Su hija ahora tiene las complicaciones propias de cualquier adolescente, afrontadas desde las particularidades propias del síndrome de Down. Pero sus 14 años no les preocupan tanto como les inquietó un cambio brusco de comportamiento a sus ocho años. En cuestión de meses, no sólo estaba más nerviosa e irascible, y vomitiva, sino que volvía a orinarse encima. Los informes psicológicos posteriores alertaron del retroceso que había llegado a sufrir durante ese tiempo. Su cuerpo estaba somatizando un maltrato que era incapaz de verbalizar.
“Sois unos mierdas”, “¡espabila!, qué pesado”, “atontadito estás”, “cada día más guarro”, “está mu gorda”, “no me pongas cara de tonta que no me gusta”, “te voy a amargar la vida”. Este tipo de lindezas las escuchaban su hija y otros seis menores por boca de dos profesoras. Se lo decían directamente, pero tampoco escatimaban en sus calificativos cuando se desahogaban entre ellas: “Es que no, no, no puedo, no puedo, de verdad, es que no me sale nada, nada cariñoso con este”, decía una, a lo que la otra replicaba poco después: “No lo soporto; por eso a veces evito mirarle, porque de verdad que me descompone, y él lo sabe”.
La retahíla de vejaciones y amenazas era constante, según pudieron acreditar gracias a las grabaciones en días alternos durante dos meses, y todas se producían en el interior de un aula en la que sus padres los dejaban confiados. El impacto del descubrimiento dejó huella. De entrada, porque confiesan que no esperaban encontrar un maltrato así. A la mayoría de los menores del centro de educación especial, aunque la Fundación Gil Gayarre, a la que pertenece asegura que tomó cartas en el asunto, aunque no les hizo falta apartar a las implicadas porque una se dio de baja y otra solicitó el traslado de zona. Pero lo cierto es que no hubo vigilancia ni detección previa, y en caso de condena deberá hacerse cargo como responsable civil subsidiaria.

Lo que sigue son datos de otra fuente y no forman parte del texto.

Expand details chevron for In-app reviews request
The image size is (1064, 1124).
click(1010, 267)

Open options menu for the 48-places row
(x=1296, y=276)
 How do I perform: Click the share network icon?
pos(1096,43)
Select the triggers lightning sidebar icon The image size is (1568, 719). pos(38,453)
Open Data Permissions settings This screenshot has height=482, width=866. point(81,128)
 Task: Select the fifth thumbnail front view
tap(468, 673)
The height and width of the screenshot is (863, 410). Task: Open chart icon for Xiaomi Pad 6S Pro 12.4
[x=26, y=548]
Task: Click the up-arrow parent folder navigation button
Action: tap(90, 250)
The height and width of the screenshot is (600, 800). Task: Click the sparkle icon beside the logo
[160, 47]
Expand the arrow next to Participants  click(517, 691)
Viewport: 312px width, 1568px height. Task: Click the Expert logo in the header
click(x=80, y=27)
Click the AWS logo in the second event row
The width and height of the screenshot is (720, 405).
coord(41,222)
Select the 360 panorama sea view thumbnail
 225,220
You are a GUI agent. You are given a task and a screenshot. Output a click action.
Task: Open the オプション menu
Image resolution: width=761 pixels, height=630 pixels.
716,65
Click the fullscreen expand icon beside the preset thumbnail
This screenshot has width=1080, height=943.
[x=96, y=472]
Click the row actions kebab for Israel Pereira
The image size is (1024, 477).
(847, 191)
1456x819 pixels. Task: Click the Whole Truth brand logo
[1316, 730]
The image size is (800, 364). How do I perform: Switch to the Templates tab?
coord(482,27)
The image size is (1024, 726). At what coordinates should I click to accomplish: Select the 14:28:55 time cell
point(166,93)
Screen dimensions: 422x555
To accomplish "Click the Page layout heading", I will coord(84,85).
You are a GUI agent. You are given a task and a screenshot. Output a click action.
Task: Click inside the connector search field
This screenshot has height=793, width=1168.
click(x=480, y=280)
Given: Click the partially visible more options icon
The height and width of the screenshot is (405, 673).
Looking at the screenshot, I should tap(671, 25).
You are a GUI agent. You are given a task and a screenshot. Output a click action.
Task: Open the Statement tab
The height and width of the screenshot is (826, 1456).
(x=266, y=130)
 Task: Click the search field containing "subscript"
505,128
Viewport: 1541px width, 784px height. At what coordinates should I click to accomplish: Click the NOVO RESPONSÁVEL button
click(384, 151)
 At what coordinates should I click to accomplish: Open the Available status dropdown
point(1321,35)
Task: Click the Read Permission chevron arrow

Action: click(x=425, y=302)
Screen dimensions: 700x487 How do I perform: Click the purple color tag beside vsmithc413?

Sin la pericia de los padres no habría caso. Y lo hicieron como pudieron, cual detectives. Para las acusadas, ilegalmente. Ellos sienten en cambio que no les quedaba otra: sabían que algo pasaba en el aula y buscaron la manera de enterarse sin levantar sospechas.
¿Quién iba a sospechar de un peluche?
Un peluche gris, de felpa y con capacidad para camuflar una grabadora. Era el caballo de Troya perfecto, aparentemente inocuo, que introdujeron colgado de la mochila de su hija. Las profesoras hicieron el resto al actuar como un día cualquiera: “No se puede ser tan inútil. Lo que hace es el gilipollas. ¿A que sí? ¿Te haces el tonto del culo? Pues más tonta del culo voy a ser yo contigo. ¡Te voy a amargar la vida!”, les increpaban.
Ellas alegan que fueron víctimas de una trampa, y posterior manipulación. Sienten que se las grabó de forma “subrepticia”, pues desconocían la existencia del aparato, y aseguran que se han seleccionado ex profeso fragmentos de los audios grabados que no se ajustan a la realidad de sus intervenciones. Valga esta interacción como ejemplo, que los padres escucharon estupefactos:
- Niño: “Me duele.”
- Profesora: “¿Qué?”
- Niño: “Me duele.”
- Profesora: “¿Qué te duele?”
- Niño: “Aquí”
- Profesora: “No te duele nada, te duele las tonterías que tienes en la cabeza, eso es lo que te duele. No te voy a llevar al médico si es lo que pretendes.”
Por ahora, ninguna ha pedido perdón. Ni titular ni auxiliar se pusieron en contacto con los padres una vez fueron apartadas. Tampoco se han pronunciado en ese sentido en el juzgado de lo penal 1 de Madrid donde estos días se sientan en el banquillo ante siete familias a las que hace seis años les dio un vuelco la vida. Aún hoy, se les rompe la voz al recordar lo vivido. El proceso ha sido largo, pero cuentan también con el aval policial de sus pruebas sonoras.
La Policía escuchó horas de grabación y transcribió frases y conversaciones concretas, y reflejó en su informe el hecho de que las profesoras “en algunos de los casos se dirigen a los interlocutores con gritos”. Al igual que la Sección de Acústica Forense acreditó que no había indicios de alteraciones o borrados en los audios. Ahora será el juez quien resuelva sobre la idoneidad de la prueba, si prima el método empleado sobre la supuesta vulnerabilidad de las acusadas. En caso de que acepte el peluche-grabadora, se enfrentan a cuatro años de prisión. Esta semana quedará visto para sentencia.